**Problem requirements**.
In the records, each line holding "will" must be reported.

Data excerpts:

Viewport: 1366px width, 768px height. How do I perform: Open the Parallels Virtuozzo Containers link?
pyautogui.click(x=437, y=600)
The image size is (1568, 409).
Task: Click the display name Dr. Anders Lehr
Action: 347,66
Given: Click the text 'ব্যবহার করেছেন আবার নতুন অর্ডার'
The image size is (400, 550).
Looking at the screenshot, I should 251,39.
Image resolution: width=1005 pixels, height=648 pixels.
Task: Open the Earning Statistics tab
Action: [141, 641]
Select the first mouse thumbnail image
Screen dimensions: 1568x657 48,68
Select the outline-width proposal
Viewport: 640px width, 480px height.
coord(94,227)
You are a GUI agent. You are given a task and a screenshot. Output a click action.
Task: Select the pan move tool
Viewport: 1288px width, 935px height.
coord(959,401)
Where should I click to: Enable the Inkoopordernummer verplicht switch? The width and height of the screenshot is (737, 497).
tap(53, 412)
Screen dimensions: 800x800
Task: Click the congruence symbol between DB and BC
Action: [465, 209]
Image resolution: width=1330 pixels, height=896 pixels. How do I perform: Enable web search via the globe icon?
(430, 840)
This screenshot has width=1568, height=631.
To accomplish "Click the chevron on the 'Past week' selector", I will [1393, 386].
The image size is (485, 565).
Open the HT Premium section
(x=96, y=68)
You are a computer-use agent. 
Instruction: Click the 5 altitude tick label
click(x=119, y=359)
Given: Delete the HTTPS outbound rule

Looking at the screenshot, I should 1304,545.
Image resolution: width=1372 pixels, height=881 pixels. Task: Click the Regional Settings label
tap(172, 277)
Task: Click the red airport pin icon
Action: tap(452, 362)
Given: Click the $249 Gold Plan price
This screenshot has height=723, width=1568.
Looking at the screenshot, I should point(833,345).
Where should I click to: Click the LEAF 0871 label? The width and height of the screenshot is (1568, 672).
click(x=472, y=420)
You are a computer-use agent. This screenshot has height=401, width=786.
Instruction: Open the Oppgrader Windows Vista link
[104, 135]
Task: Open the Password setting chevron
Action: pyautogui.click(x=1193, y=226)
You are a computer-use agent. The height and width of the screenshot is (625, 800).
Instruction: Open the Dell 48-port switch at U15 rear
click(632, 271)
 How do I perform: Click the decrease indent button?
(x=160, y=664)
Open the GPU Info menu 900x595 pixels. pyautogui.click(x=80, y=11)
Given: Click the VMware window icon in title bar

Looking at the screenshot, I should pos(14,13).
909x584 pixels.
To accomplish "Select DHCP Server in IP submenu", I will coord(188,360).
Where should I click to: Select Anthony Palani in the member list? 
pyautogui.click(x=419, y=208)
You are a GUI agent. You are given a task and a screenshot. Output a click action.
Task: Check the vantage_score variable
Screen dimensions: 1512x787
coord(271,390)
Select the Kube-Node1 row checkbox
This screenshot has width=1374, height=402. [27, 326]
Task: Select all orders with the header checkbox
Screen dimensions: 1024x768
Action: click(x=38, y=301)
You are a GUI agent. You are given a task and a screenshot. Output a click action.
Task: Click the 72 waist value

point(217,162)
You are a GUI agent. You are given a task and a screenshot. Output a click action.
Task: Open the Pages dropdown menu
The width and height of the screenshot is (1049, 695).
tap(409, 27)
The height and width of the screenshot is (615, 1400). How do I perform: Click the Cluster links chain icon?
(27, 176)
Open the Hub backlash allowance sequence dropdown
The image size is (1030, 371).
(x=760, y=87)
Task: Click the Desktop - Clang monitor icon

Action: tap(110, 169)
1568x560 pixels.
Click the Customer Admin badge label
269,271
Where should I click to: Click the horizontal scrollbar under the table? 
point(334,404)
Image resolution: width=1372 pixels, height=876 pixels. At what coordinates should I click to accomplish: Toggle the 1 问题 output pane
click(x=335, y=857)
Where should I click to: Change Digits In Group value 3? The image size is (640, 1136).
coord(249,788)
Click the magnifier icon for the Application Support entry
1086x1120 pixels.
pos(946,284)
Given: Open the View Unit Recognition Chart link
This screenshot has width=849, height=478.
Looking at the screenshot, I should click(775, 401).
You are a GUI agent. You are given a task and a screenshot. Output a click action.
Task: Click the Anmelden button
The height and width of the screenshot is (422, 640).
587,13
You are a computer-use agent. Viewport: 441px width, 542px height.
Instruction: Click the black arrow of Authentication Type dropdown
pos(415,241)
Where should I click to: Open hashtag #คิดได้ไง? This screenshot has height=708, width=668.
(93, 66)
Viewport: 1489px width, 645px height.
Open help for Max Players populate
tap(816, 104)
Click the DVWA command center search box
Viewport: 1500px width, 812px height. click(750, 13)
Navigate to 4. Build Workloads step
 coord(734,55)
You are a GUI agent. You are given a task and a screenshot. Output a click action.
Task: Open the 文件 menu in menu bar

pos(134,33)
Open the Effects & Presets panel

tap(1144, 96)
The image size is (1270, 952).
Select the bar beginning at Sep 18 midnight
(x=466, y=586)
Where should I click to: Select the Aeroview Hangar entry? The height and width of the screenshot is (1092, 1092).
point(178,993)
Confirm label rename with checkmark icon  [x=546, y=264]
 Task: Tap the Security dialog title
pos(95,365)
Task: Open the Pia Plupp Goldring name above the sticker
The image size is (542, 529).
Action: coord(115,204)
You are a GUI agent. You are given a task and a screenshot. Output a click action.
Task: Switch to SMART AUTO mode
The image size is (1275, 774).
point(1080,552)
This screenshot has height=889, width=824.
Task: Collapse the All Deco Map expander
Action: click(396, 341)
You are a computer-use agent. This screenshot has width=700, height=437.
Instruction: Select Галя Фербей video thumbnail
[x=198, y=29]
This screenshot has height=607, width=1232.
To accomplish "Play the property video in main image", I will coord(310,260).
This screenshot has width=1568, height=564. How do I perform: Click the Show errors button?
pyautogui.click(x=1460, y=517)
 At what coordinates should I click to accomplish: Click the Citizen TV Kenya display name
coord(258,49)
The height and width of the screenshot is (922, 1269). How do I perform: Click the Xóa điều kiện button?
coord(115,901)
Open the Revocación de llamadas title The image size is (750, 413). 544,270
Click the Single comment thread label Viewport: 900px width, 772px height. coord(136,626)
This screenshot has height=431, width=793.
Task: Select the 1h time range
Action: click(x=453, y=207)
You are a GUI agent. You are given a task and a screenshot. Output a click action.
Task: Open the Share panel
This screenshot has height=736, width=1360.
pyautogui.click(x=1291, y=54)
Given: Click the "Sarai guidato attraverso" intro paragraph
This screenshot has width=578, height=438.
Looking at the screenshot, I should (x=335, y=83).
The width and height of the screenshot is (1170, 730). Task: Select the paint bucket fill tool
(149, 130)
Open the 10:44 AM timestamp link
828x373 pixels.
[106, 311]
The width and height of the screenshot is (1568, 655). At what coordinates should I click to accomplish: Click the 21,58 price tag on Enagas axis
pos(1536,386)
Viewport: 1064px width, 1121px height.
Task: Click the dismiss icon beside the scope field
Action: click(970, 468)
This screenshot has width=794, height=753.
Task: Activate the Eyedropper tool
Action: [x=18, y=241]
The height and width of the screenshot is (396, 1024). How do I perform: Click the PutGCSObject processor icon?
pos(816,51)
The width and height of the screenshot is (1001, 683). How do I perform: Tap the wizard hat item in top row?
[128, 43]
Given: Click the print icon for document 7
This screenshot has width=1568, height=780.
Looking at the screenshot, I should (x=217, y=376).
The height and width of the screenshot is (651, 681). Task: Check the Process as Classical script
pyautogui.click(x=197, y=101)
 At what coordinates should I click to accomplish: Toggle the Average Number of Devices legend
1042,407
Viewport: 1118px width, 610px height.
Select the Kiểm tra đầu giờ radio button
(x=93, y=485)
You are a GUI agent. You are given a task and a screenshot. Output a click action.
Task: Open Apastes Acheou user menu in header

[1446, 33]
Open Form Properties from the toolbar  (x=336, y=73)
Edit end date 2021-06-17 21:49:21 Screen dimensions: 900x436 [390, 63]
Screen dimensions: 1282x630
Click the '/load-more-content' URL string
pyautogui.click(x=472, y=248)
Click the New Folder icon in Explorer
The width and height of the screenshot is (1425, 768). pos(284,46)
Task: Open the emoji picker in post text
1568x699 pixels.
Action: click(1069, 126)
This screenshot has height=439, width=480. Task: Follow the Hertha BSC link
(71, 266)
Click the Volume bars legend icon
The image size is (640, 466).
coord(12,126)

**Completed task**.
To accomplish "Click the chevron on the 'Past week' selector", I will [1393, 386].
To accomplish "Select DHCP Server in IP submenu", I will coord(188,360).
To accomplish "Play the property video in main image", I will coord(310,260).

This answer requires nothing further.